The UT Southwestern study quantifies for the first time how quickly rapid advancements in genomics may benefit patients.
Nearly one-third of patients had change in diagnosis based on new genetic data within five years.
Research published in the Journal of the American Medical Association Pediatrics includes a five-year review of more than 300 epilepsy cases that showed nearly a third of children had a change in diagnosis based on new data.
"It can explain why current therapies aren't effective. It can also mean that more testing and investigation needs to be done," said Park.
Based on these data, scientists are calling for parents to review gene tests done in children with epilepsy at least every two years to ensure their diagnoses and treatments are based on the latest discoveries.

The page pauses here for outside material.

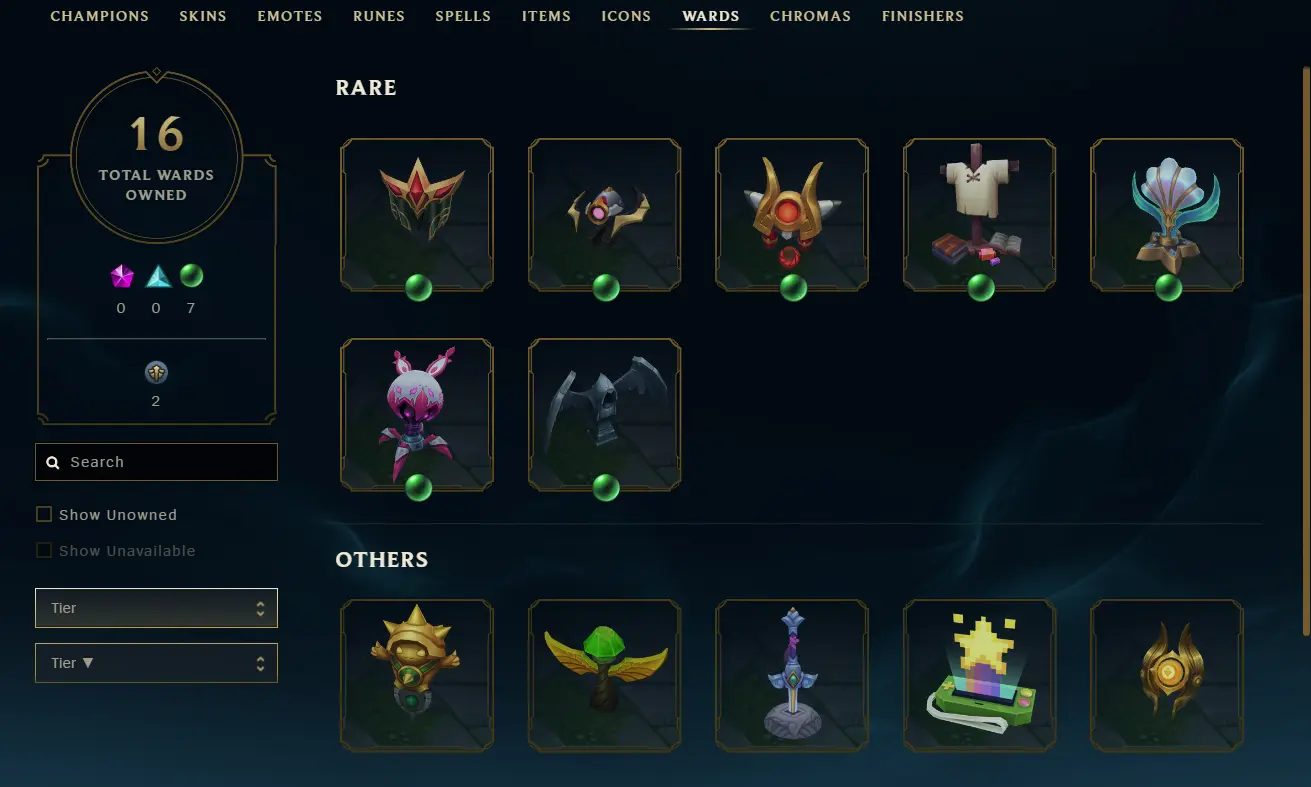Click the ward Search input field

(x=156, y=462)
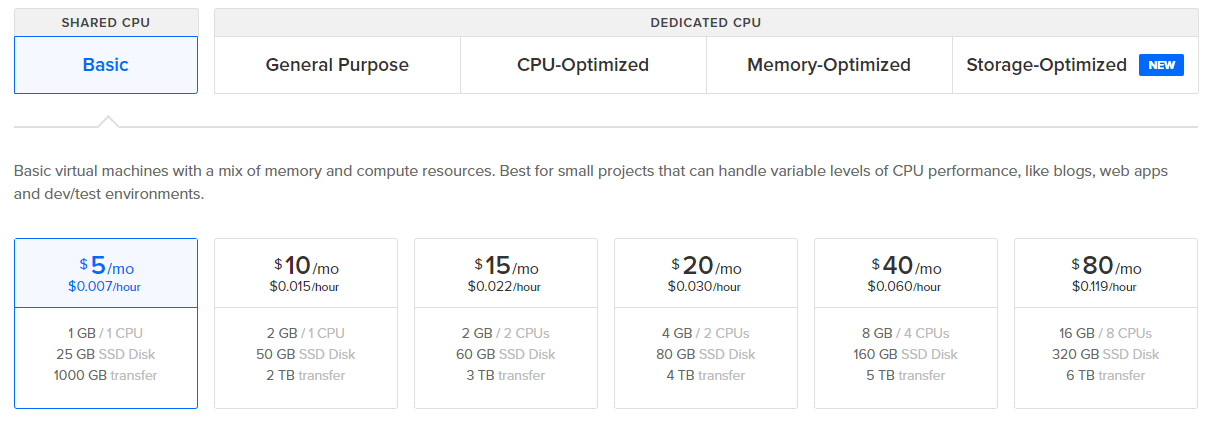This screenshot has width=1207, height=430.
Task: Click the NEW badge beside Storage-Optimized
Action: pos(1161,65)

When the Olins heard about the trial results, they had Ryan's original genetic testing re-evaluated and discovered he has a Glut1 deficiency, a rare disease that severely inhibits learning and muscle control by starving the brain of glucose, its main energy source.
The diagnosis also lead the Olins to a clinical trial of an edible oil that could help treat a Glut1 deficiency.
Combining the new diet with the supplemental oil derived from castor beans could provide a life-changing treatment, according to researchers in the trial.
Ryan is now a part of the trial.
"It is really to see him improve, finally get something that we can see improvement," said Ryan's dad Tim Olin.